> [SELECTED TEXT]:

=-=-=-=-=

Although colon cancer screening is recommended by many organizations, less clear is which method is best to detect tumors and precancerous lesions.
A study in the New England Journal of Medicine suggests that a relatively inexpensive and non-invasive test may be just as effective as a colonoscopy.
Meanwhile, a 23-year study, also published in the journal, has confirmed that removing precancerous polyps, known as adenomas, during a colonoscopy can reduce the risk of death from colorectal cancer by half.
Based on the results, "an appealing concept would be to use colonoscopy as a triage screening test, offering it once for everybody at 60 years of age" and using it to classify people into high- and low-risk categories, Dr. Michael Bretthauer of Oslo University Hospital and Dr. Mette Kalager of Telemark Hospital, both in Norway, wrote in an editorial in the journal.
Low-risk people would not need further screening while those with adenomas would be evaluated regularly.
One in 20 Americans will develop colorectal cancer. About 140,000 cases are diagnosed in the United States each year, resulting in about 49,000 deaths, according to the National Cancer Institute. It is the third most common cancer worldwide.
The U.S. Preventive Services Task Force, a government-backed agency, recommends screening for people age 50 to 75 years by one of three methods: a colonoscopy every 10 years; annual stool testing; or a less-thorough look into the colon (known as flexible sigmoidoscopy) every five years in conjunction with stool testing every two to three years.
People often find the tests unpleasant. For example, in the new study that compared stool testing with colonoscopy, only 34 percent went along with stool testing. The participation rate was even lower when colonoscopy was offered, even though doctors can use it to cut away those suspicious precancerous adenomas.
In theory, adenoma removal saves lives by preventing a tumor. Ann Zauber of the Memorial Sloan-Kettering Cancer Center in New York, chief author of the long-term evaluation of polyp removal, and her colleagues said their work demonstrates that.
"This study is showing both a reduction in colon cancer incidence and colon cancer deaths by removing the adenomas, and it's a long-term effect" she said in a telephone interview. "This is reassuring for people to come in for screening."
The conclusion is based on people who were sent for a colonoscopy between 1980 and 1990. The Zauber team compared their death rate to the estimated death rate from the Surveillance Epidemiology and End Results (SEER) program.
Over a period as long as 23 years, the rate from colorectal cancer among the 2,602 people who originally had adenomas removed was 53 percent lower than estimated from the SEER data. In all, 12 died from cancer in the removal group, while 25 had normally been expected to die of colorectal disease.
The lower rate includes the fact that 81 percent of the patients who had polyps removed continued to have periodic colonoscopies to check for growths.
Bretthauer and Kalager cautioned in their editorial that "the study mimics a situation in which 100 percent of the population complies with screening, which is not a real-life scenario."

=-=-=-=-=

(Stored data entries)

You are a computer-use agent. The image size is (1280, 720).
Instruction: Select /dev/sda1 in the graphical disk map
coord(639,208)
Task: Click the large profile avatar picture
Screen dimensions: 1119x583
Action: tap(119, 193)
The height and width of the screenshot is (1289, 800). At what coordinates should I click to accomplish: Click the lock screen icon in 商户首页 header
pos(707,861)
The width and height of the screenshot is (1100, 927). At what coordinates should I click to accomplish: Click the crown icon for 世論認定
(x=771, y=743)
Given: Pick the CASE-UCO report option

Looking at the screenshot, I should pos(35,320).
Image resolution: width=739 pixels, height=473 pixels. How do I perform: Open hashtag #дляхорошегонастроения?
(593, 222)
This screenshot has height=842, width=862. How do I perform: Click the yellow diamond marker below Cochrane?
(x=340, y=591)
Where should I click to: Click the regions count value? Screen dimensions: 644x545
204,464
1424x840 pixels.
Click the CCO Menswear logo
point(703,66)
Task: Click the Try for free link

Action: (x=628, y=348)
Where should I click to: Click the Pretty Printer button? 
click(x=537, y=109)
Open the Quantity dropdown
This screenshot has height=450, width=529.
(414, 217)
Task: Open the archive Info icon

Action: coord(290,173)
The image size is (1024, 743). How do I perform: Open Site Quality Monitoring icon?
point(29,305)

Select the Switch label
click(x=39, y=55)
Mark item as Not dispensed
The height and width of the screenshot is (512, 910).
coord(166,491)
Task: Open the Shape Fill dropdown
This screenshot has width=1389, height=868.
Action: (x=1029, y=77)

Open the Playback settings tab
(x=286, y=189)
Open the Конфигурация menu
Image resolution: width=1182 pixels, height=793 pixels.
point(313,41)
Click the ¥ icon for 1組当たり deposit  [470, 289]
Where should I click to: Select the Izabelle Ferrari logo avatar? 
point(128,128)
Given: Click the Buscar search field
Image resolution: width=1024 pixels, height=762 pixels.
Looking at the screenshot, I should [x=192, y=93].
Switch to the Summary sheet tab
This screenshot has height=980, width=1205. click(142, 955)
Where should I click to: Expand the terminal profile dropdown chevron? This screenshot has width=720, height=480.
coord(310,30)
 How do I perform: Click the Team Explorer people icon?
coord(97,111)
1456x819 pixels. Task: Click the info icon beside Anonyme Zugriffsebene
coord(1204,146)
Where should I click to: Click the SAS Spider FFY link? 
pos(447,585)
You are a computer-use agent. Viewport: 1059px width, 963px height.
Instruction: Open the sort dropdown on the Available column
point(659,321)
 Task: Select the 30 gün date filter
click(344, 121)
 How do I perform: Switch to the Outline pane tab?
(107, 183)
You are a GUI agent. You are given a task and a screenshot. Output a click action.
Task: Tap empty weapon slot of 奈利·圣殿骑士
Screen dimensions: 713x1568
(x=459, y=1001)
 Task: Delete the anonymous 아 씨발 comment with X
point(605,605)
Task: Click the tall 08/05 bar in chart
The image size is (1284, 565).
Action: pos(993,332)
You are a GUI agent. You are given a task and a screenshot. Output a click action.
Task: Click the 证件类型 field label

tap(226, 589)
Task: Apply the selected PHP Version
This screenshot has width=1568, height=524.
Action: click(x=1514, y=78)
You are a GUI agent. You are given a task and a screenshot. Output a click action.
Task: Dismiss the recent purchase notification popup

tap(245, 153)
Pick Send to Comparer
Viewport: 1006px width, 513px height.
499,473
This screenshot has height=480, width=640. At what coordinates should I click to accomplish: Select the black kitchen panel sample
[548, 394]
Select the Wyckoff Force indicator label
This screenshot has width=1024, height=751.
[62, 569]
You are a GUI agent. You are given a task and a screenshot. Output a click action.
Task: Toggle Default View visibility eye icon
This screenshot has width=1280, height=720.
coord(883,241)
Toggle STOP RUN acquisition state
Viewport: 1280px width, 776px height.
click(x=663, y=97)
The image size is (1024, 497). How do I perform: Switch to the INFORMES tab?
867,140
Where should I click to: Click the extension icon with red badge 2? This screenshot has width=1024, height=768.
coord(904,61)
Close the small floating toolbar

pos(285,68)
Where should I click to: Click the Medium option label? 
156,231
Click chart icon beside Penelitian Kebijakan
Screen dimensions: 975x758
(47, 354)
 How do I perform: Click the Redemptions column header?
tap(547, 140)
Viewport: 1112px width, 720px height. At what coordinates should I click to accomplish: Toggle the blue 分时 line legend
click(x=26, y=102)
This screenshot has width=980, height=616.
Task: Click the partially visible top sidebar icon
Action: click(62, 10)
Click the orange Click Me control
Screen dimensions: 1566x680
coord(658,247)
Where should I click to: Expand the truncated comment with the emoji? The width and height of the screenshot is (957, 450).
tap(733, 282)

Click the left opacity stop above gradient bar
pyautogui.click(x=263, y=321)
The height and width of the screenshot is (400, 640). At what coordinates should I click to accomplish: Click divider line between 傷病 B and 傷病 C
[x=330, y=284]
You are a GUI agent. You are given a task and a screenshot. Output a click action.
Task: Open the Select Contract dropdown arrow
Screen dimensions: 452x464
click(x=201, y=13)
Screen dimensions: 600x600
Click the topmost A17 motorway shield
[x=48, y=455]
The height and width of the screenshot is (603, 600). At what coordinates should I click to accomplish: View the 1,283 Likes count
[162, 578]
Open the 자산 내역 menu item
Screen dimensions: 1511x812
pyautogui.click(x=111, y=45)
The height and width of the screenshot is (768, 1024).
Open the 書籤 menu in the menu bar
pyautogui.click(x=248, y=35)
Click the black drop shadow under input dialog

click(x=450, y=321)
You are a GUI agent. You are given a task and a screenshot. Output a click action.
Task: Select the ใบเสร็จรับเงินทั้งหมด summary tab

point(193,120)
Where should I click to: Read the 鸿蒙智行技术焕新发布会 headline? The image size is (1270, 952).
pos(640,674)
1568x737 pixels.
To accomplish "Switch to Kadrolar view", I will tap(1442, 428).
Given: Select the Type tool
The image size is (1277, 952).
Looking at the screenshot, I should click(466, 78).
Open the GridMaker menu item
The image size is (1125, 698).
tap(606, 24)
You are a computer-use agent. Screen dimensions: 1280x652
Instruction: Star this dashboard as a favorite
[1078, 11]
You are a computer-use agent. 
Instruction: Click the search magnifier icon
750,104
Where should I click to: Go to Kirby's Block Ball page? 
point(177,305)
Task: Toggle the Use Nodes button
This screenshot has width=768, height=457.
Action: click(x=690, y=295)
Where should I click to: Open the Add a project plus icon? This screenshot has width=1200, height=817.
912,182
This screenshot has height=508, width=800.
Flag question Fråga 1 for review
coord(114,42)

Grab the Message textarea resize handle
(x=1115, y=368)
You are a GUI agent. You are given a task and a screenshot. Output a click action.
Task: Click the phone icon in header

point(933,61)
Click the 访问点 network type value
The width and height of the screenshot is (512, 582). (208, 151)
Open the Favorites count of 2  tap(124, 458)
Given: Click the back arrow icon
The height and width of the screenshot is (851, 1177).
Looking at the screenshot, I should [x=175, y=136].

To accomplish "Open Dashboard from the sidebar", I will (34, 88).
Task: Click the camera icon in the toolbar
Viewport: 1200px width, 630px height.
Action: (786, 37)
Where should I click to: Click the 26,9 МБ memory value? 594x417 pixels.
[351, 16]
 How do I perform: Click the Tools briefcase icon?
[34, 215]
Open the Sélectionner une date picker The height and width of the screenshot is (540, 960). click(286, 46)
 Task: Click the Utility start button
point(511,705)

=-=-=-=-=

> [TASKS TO COMPLETE]:
• 1. Translate this sentence from the article on colon cancer screening into Spanish: "Low-risk people would not need further screening while those with adenomas would be evaluated regularly."
• 2. Answer these questions from the article on colon cancer screening:
(a) According to the article, how many Americans will develop colorectal cancer?
(b) What percentage of people went along with stool testing in the study comparing it with colonoscopy?
(c) How many people in the removal group died from cancer?
• 3. Write the next part of the article on colon cancer screening, picking up after its final sentence.

> [RESULTS IN ORDER]:
• 1. Las personas de bajo riesgo no necesitarían más pruebas de detección, mientras que las que tuvieran adenomas serían evaluadas periódicamente.

• 2.
(a) One in 20.
(b) 34 percent.
(c) 12.

• 3.
CHEAPER, LESS INVASIVE TEST PERFORMS WELL
The COLONPREV study, being conducted in Spain, is designed to compare 10-year death rates in two groups: volunteers who received a one-time colonoscopy and volunteers who are being screened every two years using fecal immunochemical testing (FIT), a form of blood stool testing. A positive FIT test led to a colonoscopy.
After the first round of testing, the researchers report in the New England Journal of Medicine, colorectal cancer was found in 30 people in the 26,703-member colonoscopy group and 33 in the 26,599-person FIT group.
Colonoscopy uncovered twice as many advanced adenomas, about two percent of the sample versus one percent.
But the chief author of the Spanish study, Enrique Quintero of Hospital Universitario de Canarias, told Reuters Health that it was encouraging that the cheaper fecal test "detected half the advanced adenomas just in the first round."
The next round of FIT tests will uncover more growths, he predicted.
Death rates will not be examined until the 10-year follow-up is completed in 2021.
Quintero and his team also found that the people assigned to the FIT group were more likely to participate in screening than those who were in line for a colonoscopy.
The participation rates were 34 percent with the stool-sampling test compared to 25 percent for colonoscopy.
At this point in the study, the researchers concluded, "the numbers of subjects who needed to be screened to find one colorectal cancer were 191 in the colonoscopy group and 281 in the FIT group, and the numbers who needed to be screened to find any advanced (cancer) were 10 and 36."
That's important when the FIT test is so much cheaper than a colonoscopy, Quintero said. "This simple, non-invasive and cheap test is equally good at detecting colorectal cancer and identifying the high-risk individual that should undergo a colonoscopy."
And the complication rate, including bleeding, low blood pressure and slow heartbeat, was nearly five times higher in the colonoscopy group.